NEWS BULLETIN

January 08, 2002 --- Vol. 8, No. 4January 2002

BP laying off 20 percent of Anchorage-based staff

BP Exploration (Alaska) Inc. told Anchorage employees yesterday that it is reducing Anchorage-based staff by 20 percent.

BP Exploration (Alaska) spokesman Ronnie Chappell told PNA the company's goal is to make the company viable in the long term, and said focus will be on competitive replacement of production and reserves:

"We didn't just announce a reduction in force today, we rolled out a strategy for sustaining our business in Alaska over the long term," he said. That strategy "involves cost-competitive replacement of production and reserves.

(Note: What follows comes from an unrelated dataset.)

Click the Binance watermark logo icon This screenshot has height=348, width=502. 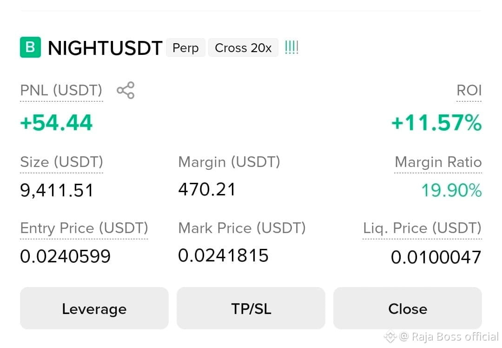(x=390, y=336)
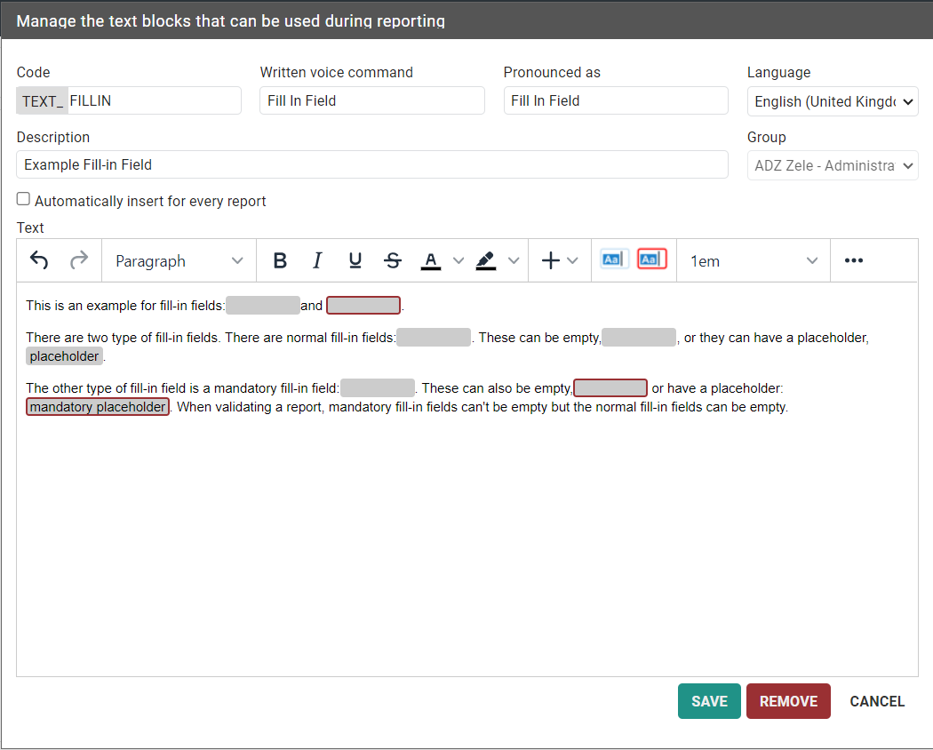Insert a normal fill-in field
The image size is (933, 750).
pos(614,259)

"We will continue to invest in what is one of the largest reserve bases in all of BP. But we're going to be more selective in the investments that we make," Chappell said.

He also said that BP's Liberty project, offshore east of Endicott, is being shelved "after a review of the project and a determination that it is not competitive as a Northstar lookalike."

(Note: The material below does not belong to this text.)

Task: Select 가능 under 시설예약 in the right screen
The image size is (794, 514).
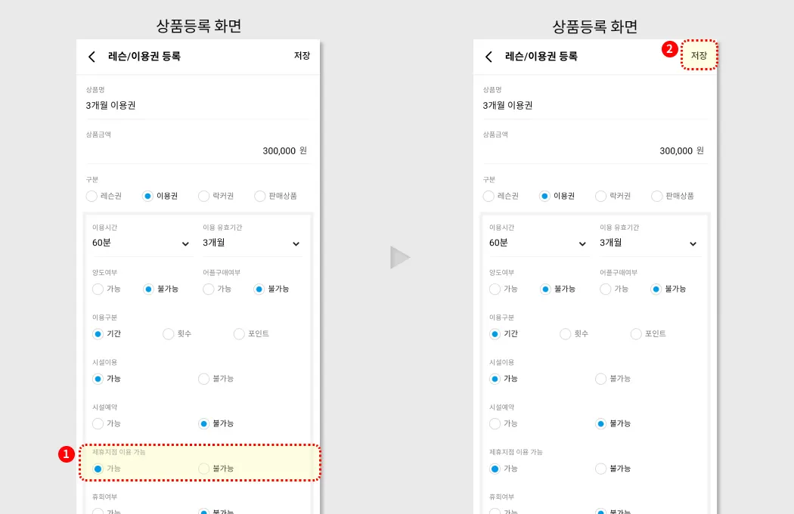Action: click(495, 423)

The company's focus will be in and around existing fields, he said. Reserves at Prudhoe Bay, Kuparuk and Milne Point are 7 billion barrels, "about one-third currently competitive." BP "would like to increase that 30 percent to 40 or 50 percent."

Chappell said BP has about 1,500 employees in Alaska, about 600 based in Anchorage. The Anchorage staff will be reduced by 20 percent, he said, with 120 employee and 75 contract positions to be cut.

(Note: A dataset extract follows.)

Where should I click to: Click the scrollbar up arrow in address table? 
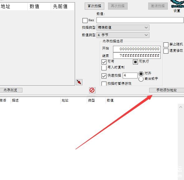[181, 107]
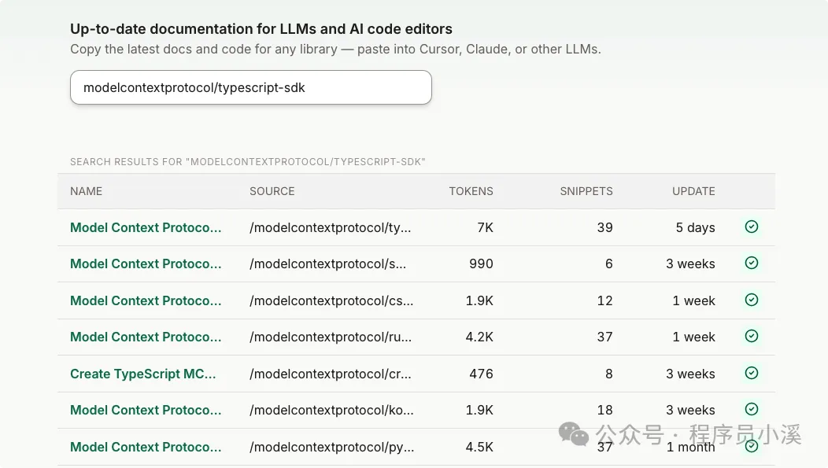Click the check icon on the 4.2K tokens row
The image size is (828, 468).
[x=752, y=337]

Northstar is pretty much completed and is moving from construction into operation and maintenance, Chappell said: "So the construction organization for Northstar is going away; those positions being eliminated." Last year BP brought a substantial number of people to Alaska to participate in the $100 million project to access natural gas. That project is largely completed and the size of that organization is being reduced to match the work plan for the coming year, which will be focused on working with state, federal, Canadian central and provincial governments to develop "a fiscal and regulatory regime in which that project can move forward," he said.

The exploration jobs that shifted to Houston with the decision last year to shift of responsibility for frontier exploration out of Alaska are also part of this 120. Chappell said the company is not providing a specific breakdown of where the jobs are, but he said there will be "reductions in every organization in the company."